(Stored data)
BEGIN
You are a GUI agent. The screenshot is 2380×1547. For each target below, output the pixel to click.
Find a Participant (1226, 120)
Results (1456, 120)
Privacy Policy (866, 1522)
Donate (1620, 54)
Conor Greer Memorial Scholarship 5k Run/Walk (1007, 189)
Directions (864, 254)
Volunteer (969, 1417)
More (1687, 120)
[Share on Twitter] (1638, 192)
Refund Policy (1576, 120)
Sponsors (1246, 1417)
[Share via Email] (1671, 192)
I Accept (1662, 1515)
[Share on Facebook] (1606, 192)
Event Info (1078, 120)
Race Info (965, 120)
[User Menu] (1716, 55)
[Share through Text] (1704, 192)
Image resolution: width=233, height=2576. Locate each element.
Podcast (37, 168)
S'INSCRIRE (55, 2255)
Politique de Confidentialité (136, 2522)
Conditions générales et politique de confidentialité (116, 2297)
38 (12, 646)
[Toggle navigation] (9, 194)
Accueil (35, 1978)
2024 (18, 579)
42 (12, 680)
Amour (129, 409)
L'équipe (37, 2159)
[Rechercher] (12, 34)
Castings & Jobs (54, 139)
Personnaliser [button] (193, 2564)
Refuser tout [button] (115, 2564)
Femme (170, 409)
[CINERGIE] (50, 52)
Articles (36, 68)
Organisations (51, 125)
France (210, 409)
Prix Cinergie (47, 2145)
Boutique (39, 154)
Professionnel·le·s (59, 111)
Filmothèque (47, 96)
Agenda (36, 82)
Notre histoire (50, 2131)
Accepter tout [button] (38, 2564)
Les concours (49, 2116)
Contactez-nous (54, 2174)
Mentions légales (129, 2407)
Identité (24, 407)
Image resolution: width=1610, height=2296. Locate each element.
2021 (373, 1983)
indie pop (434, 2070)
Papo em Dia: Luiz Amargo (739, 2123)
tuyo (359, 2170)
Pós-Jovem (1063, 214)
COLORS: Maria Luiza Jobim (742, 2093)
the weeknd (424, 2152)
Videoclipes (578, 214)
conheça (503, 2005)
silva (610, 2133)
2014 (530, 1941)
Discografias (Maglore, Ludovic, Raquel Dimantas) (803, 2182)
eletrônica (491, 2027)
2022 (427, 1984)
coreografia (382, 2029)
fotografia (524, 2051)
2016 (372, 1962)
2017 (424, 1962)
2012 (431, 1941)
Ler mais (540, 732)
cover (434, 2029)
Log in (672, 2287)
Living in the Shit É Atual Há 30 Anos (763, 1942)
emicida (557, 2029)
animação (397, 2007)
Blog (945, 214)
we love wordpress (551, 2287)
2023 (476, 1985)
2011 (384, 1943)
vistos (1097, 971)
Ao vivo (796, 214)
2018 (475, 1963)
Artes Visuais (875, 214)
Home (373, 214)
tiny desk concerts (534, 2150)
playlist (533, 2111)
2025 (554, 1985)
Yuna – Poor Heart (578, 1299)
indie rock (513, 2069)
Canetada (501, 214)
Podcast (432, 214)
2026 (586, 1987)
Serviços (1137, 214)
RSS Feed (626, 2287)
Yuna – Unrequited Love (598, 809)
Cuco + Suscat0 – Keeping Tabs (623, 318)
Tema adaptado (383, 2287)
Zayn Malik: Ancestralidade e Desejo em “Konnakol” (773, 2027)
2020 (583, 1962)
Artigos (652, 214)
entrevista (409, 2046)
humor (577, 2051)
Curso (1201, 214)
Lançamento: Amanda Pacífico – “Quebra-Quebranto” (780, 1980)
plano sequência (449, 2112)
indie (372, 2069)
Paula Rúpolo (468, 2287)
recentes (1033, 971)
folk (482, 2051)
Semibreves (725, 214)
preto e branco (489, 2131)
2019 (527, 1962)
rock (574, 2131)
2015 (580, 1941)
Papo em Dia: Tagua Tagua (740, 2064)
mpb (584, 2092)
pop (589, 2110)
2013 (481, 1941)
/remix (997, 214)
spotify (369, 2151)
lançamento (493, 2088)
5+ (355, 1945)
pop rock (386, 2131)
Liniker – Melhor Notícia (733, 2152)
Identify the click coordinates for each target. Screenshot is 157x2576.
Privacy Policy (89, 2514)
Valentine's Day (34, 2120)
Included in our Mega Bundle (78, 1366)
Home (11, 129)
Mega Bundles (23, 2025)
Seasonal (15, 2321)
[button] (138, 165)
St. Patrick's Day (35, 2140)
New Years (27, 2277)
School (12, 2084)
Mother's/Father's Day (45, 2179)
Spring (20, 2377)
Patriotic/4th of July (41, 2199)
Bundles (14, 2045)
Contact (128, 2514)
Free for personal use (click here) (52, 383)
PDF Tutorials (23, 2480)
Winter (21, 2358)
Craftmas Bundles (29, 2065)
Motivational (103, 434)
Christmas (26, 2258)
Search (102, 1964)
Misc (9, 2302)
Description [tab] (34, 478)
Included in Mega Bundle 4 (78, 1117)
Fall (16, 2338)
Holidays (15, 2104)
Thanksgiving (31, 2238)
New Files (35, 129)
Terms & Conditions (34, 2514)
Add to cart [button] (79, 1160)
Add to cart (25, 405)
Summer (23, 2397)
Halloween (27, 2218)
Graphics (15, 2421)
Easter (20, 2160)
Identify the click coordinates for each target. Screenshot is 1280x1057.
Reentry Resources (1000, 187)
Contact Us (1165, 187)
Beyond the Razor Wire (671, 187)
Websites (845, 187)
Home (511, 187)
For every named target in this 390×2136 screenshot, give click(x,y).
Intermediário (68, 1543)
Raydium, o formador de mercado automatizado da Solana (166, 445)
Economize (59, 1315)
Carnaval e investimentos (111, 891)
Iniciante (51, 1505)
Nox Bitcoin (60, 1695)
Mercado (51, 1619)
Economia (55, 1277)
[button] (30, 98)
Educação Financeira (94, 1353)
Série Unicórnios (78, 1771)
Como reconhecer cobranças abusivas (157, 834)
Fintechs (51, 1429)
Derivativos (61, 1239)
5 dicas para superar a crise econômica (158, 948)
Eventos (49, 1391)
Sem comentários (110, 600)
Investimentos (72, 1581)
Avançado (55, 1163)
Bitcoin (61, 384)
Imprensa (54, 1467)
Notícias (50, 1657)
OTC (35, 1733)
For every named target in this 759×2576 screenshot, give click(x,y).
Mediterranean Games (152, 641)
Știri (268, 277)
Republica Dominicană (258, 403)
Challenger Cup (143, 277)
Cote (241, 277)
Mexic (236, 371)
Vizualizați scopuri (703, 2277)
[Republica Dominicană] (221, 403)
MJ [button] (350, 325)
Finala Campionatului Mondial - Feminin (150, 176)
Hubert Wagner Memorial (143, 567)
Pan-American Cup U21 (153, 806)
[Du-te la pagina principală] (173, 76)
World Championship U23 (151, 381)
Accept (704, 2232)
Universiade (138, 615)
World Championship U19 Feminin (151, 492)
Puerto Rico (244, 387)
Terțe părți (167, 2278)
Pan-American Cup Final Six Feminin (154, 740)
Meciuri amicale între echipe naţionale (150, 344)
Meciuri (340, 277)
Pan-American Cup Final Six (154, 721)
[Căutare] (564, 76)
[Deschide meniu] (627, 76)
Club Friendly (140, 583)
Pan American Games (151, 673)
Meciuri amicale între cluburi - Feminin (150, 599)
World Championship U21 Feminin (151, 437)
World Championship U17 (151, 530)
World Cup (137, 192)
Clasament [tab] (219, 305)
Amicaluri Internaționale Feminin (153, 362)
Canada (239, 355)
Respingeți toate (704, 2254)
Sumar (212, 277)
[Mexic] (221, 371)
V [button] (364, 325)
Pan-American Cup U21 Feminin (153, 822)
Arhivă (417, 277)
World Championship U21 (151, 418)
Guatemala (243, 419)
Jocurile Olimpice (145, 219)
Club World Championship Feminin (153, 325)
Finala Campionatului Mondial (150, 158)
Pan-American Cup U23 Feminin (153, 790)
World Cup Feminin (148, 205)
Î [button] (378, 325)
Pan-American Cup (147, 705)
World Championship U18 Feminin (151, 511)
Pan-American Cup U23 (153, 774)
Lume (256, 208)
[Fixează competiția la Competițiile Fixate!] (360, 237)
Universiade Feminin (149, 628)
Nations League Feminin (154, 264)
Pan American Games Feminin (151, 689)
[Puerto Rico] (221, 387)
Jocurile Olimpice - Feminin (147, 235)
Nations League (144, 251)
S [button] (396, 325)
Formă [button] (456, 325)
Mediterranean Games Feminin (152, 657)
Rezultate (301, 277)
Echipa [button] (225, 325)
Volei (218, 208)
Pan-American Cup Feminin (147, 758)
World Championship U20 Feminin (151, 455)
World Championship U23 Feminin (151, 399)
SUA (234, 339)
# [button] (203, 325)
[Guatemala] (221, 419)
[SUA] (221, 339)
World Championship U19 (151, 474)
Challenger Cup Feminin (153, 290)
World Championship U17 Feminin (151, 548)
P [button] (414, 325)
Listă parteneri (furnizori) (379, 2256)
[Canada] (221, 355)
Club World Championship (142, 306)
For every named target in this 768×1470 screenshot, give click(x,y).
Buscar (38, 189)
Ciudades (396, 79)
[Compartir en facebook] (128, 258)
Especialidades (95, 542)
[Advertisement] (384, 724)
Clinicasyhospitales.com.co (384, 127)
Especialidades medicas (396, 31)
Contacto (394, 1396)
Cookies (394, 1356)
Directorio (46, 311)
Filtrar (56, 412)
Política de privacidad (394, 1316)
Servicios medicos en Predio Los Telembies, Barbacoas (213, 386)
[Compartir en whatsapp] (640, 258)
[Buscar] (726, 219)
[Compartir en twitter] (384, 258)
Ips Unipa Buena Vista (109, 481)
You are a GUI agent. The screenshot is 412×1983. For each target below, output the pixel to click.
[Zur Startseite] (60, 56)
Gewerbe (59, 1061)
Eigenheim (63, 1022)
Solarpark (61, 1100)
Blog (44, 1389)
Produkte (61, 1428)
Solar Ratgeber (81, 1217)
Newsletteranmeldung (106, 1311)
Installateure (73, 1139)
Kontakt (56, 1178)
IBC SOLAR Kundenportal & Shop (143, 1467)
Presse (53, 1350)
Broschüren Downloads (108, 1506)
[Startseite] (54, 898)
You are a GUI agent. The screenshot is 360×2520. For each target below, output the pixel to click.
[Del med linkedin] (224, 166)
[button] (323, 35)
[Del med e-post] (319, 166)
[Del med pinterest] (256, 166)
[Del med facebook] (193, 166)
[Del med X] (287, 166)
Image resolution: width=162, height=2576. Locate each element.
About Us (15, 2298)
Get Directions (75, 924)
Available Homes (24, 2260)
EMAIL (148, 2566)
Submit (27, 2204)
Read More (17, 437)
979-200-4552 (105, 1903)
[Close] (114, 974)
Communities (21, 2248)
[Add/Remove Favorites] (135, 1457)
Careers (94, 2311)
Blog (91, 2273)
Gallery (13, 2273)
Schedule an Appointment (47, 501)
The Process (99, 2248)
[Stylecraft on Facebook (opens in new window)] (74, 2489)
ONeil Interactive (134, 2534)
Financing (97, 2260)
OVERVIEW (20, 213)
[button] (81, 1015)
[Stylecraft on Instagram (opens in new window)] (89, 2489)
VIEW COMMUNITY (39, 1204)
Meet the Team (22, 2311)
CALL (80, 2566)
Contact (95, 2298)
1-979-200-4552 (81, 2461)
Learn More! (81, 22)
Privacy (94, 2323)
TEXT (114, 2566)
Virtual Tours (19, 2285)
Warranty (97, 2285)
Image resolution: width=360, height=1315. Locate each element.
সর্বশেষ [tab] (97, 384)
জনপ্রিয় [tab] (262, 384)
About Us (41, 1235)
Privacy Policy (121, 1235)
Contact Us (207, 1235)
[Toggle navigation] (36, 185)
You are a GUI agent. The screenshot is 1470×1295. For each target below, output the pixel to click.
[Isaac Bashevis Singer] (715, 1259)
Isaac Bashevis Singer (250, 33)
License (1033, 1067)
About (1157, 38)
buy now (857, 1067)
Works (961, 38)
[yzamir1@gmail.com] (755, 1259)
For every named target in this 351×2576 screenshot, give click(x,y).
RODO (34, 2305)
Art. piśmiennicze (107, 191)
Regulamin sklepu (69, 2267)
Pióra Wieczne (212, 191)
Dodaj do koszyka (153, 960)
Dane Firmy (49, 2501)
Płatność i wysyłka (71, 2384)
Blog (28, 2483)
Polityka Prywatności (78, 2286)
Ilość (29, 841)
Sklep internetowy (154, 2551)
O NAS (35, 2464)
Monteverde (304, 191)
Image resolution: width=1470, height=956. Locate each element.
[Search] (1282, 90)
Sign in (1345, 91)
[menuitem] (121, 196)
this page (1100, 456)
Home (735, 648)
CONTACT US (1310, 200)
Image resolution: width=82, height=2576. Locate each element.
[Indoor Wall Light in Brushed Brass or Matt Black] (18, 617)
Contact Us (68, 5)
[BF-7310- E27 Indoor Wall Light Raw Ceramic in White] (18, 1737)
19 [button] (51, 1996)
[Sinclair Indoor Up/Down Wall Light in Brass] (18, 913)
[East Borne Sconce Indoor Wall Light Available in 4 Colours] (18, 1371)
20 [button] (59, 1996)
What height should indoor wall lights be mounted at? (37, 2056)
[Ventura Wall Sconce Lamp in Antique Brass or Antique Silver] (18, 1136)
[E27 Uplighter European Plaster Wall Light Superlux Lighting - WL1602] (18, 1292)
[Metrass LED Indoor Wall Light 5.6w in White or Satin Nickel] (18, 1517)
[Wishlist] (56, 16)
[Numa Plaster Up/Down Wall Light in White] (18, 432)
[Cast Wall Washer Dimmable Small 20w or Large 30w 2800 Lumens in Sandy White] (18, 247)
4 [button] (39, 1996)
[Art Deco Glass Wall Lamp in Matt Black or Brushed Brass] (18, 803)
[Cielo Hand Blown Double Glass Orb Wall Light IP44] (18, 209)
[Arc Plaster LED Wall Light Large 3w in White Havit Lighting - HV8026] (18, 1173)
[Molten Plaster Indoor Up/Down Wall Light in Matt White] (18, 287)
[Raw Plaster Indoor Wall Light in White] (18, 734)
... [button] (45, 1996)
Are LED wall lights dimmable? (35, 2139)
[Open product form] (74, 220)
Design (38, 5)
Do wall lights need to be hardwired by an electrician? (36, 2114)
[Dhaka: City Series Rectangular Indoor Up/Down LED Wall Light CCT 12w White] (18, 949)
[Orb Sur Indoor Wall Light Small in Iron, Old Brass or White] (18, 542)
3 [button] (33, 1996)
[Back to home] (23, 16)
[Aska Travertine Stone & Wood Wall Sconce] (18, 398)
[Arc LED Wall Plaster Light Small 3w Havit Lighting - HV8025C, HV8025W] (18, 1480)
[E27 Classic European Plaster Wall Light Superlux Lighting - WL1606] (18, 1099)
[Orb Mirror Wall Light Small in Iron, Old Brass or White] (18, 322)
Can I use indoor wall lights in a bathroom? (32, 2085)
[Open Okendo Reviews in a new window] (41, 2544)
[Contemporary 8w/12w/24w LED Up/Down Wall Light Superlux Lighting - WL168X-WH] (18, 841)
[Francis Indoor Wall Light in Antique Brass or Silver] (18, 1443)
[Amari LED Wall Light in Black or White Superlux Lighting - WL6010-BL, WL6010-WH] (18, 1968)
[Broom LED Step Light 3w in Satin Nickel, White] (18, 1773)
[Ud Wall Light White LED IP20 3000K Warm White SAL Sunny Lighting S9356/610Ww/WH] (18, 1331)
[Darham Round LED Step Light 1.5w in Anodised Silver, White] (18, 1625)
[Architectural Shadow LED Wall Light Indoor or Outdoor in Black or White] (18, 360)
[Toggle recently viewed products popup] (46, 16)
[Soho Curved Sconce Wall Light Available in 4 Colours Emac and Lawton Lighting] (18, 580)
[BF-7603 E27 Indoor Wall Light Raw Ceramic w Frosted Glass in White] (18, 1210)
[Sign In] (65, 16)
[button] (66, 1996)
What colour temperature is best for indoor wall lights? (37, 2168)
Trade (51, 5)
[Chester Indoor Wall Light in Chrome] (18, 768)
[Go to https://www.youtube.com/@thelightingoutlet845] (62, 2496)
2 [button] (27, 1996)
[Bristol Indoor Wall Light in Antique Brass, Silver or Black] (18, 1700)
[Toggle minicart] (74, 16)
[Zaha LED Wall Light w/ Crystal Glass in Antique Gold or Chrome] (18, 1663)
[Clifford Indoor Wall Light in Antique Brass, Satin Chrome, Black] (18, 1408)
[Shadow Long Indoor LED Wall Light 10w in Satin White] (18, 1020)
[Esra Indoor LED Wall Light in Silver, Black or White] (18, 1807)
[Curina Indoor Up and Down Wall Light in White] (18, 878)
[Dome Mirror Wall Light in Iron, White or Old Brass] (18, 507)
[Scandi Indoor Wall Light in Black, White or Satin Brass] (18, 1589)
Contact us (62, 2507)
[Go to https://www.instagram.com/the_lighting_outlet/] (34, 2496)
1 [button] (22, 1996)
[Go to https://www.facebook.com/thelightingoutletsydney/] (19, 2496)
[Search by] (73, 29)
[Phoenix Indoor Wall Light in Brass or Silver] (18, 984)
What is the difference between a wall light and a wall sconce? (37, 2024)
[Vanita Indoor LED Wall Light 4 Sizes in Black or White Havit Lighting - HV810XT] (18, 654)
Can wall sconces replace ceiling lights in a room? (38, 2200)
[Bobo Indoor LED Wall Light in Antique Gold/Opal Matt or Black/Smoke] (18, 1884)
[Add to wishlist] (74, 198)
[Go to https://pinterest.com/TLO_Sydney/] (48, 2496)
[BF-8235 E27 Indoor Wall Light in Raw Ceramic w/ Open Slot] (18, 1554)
END
● Task item: Repeat exactly the lines of the data from the first one through the line with "More (1687, 120)", both of them included.

● Written reply:
You are a GUI agent. The screenshot is 2380×1547. For each target below, output the pixel to click.
Find a Participant (1226, 120)
Results (1456, 120)
Privacy Policy (866, 1522)
Donate (1620, 54)
Conor Greer Memorial Scholarship 5k Run/Walk (1007, 189)
Directions (864, 254)
Volunteer (969, 1417)
More (1687, 120)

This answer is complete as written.